Opting out of the system
Removal of yourself from the system was undoubtedly a way of coping with the harshness of Communism. Jakubisko's film makes Pepe and Prengel's isolationism look positively admirable in the context, and I would not be one to disagree. However, was this really an appropriate strategy for coping with the harshness of capitalism? Jakubisko obviously thinks so, since he performed the ultimate Slovak method for removing yourself from a political system - emigration.
He now lives and works in Prague and during the Meciar days, went on record as saying he was happy to be living in a country where you didn't have to worry about politics, perhaps implying that he had absolved himself of fighting for his country's future. Jakubisko is by no means alone on this branch. Recent research has shown that most young people in Slovakia have little interest in politics and see emigration as an answer to the problems they encounter in the society they live in.
Even the sexual plane in Sedim na konari a je mi dobre glorifies retreat and non-involvement. Both men fall for Ester, whom the horrors of war have infantilised. Pepe fantasises of her as a wild cat-like sexual play-thing, crawling around the house naked, driven by desire and not exactly after a chat. It is hard to avoid coming to the conclusion that Pepe and Prengel are drawn by the fantasy of a woman who will satisfy their sexual desires but with whom they won't have to go through all the tedious business of conversation.
Pepe after all has Prengel to talk to and doesn't see his ideal woman as someone to provide him company. Indeed, when a beautiful, but conversational woman, throws herself at Pepe, he rejects her proactive approach to love, sex and socialising. When Ester dies, the pair's feelings are transferred to her daughter, who is equated with her mother in the closing sequence. Esterka is everything a father could want in a daughter, and what a lot of misogynists fantasise about in a woman: young, attractive, faithful and obedient.
This attitude to women is very similar to that in Abram Room's silent classic Tretia Meshchanskaia (Bed and Sofa, 1926), the difference being that in Room's film the heroine doesn't stand for being messed around and packs her bags and leaves the two men to play chess with each other and realise that they are rotters.
With such an attitude to life, the last decade of Slovak political life suddenly becomes horrifyingly understandable.

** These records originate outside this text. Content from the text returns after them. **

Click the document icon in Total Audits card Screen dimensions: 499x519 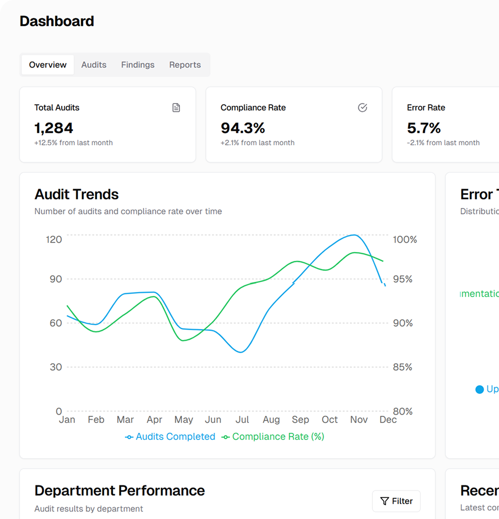[x=176, y=108]
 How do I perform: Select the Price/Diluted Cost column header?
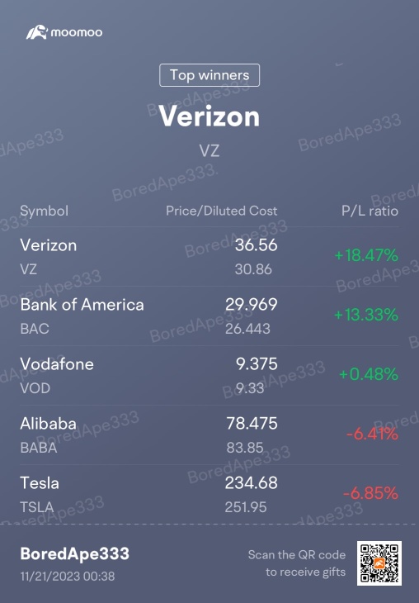[222, 211]
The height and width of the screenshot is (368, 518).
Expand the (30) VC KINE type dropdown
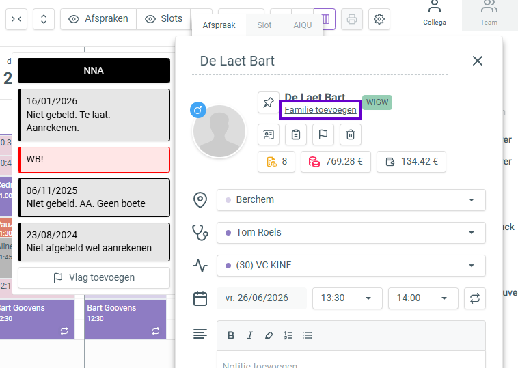(x=351, y=266)
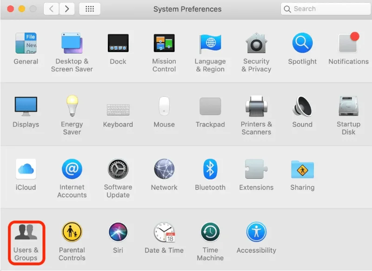Viewport: 372px width, 271px height.
Task: Open Users & Groups preferences
Action: click(x=26, y=234)
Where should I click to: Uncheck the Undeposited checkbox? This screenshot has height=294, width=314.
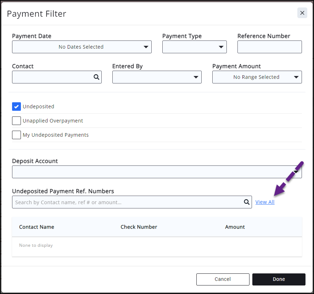click(x=16, y=107)
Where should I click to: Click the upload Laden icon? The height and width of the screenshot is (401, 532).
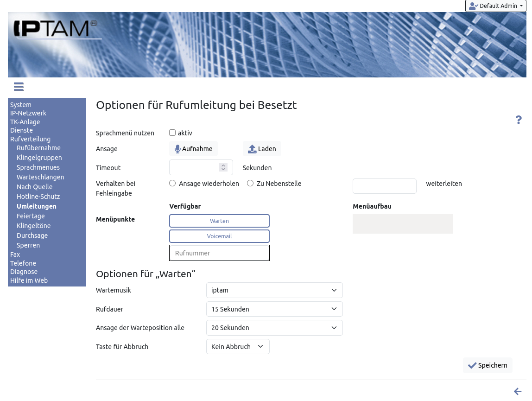point(252,149)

As problem set in, many retreated to their branches and refused to get involved, thus allowing Slovak politicians to rule unrestrained.
All is not bleak, though. Jakubisko captures the spirit of 1989 and the early nineties perfectly, but things have changed since then. The current trend in the political thinking of society is towards engagement. This reached its greatest manifestation when the Slovak elections this September produced an amazing 85% turnout of eligible voters fighting for what they believed in.
This active approach might be connected with a new non-governmental organisation Foundation for a Civil Society, which started a "voter motivation" campaign, just one piece of evidence that Slovaks are increasingly using non-governmental organisations as a means of shaping society, rather than sitting back on their branches and moaning that the government is doing a terrible job. In this respect, Sedim na konari a je mi dobre is an out-dated film. What direction Slovak male fantasies have taken since 1989, though, I am not qualified to comment on.